Saint (St.) Andrew has been celebrated in Scotland on the 30th November for over one thousand years, with feasts being held in his honour as far back as the year 1000 AD. However, it wasn’t until 1320, when Scotland’s independence was declared with the signing of The Declaration of Arbroath, that he officially became Scotland’s patron saint.

Since then, St. Andrew has become an integral part of Scottish society. The flag of Scotland is the saltire, also known as St Andrew’s Cross, and the ancient town of St. Andrews was named due to its claim of being his final resting place. (see below)

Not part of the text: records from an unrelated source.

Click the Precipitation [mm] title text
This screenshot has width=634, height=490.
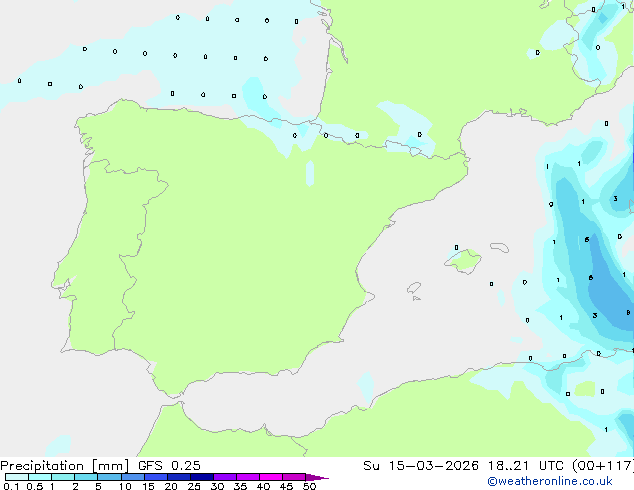65,466
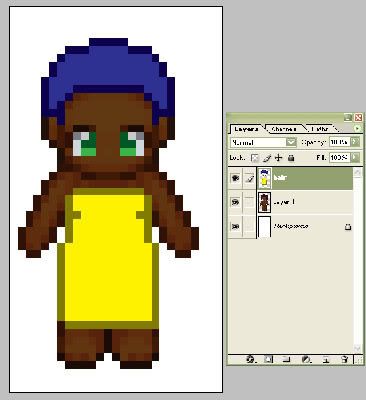Toggle Background layer visibility

click(235, 226)
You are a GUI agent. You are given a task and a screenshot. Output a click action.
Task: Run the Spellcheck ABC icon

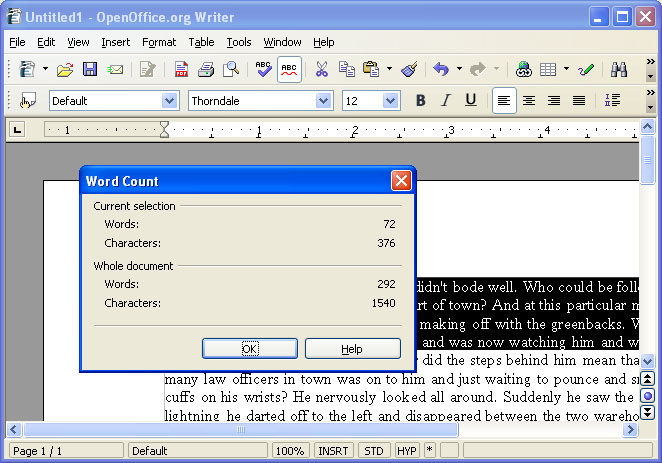(x=263, y=70)
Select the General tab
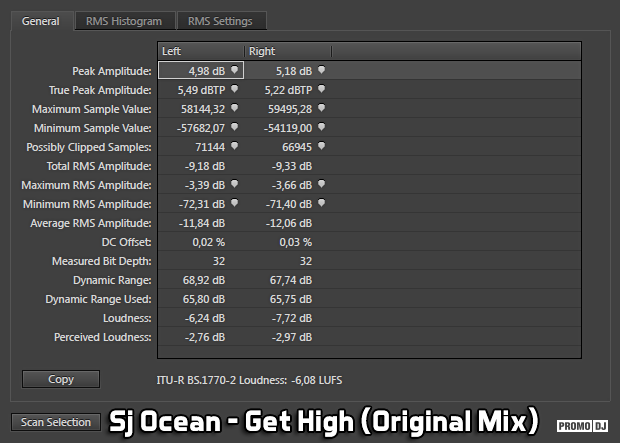The height and width of the screenshot is (443, 620). [x=41, y=21]
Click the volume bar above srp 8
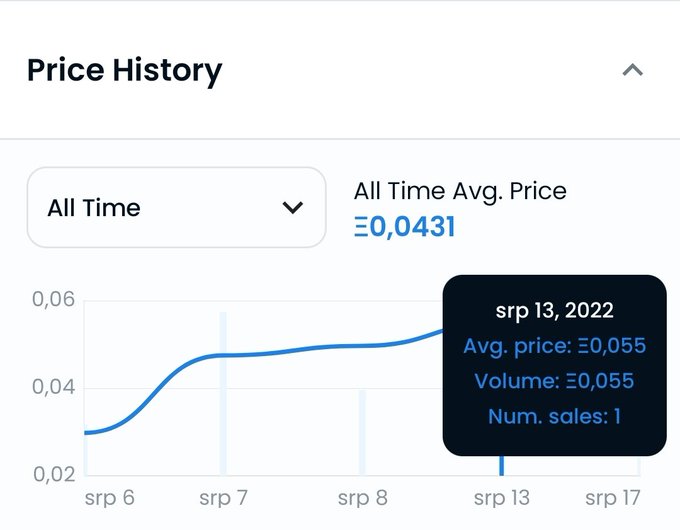The height and width of the screenshot is (530, 680). [x=362, y=432]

The story goes that Andrew, was a Galilean fisherman who was singled out to be Christ’s first disciple, preached the Gospel in the lands around the Black Sea and in Greece and was eventually crucified on an X-shaped cross in Patras.

St. Andrew is also the patron saint of other countries as well as Scotland. His association with Scotland, a land he never sets foot on is, not surprisingly, based on several conflicting legends, the most colourful of which is the story of St. Regulus.

Three hundred years after Andrew’s martyrdom the Roman Emperor Constantine, himself a Christian, ordered that the saint’s bones should be moved from Patras to his new capital city of Constantinople.

Before the order was carried out a monk called St. Regulus (or St. Rule) had a dream in which an angel told him to take what bones of Andrew’s he could to ‘the ends of the earth’ for safe keeping.

St. Regulus duly took what he could, presumably in a swift and frantic raid on the tomb, and after an epic journey, he was finally shipwrecked on the east coast of Scotland. He must have thought that he had indeed reached the ‘ends of the earth’!

 

The resting place of the relics of St. Andrew are now kept at St. Mary’s Catholic church in Edinburgh, Scotland.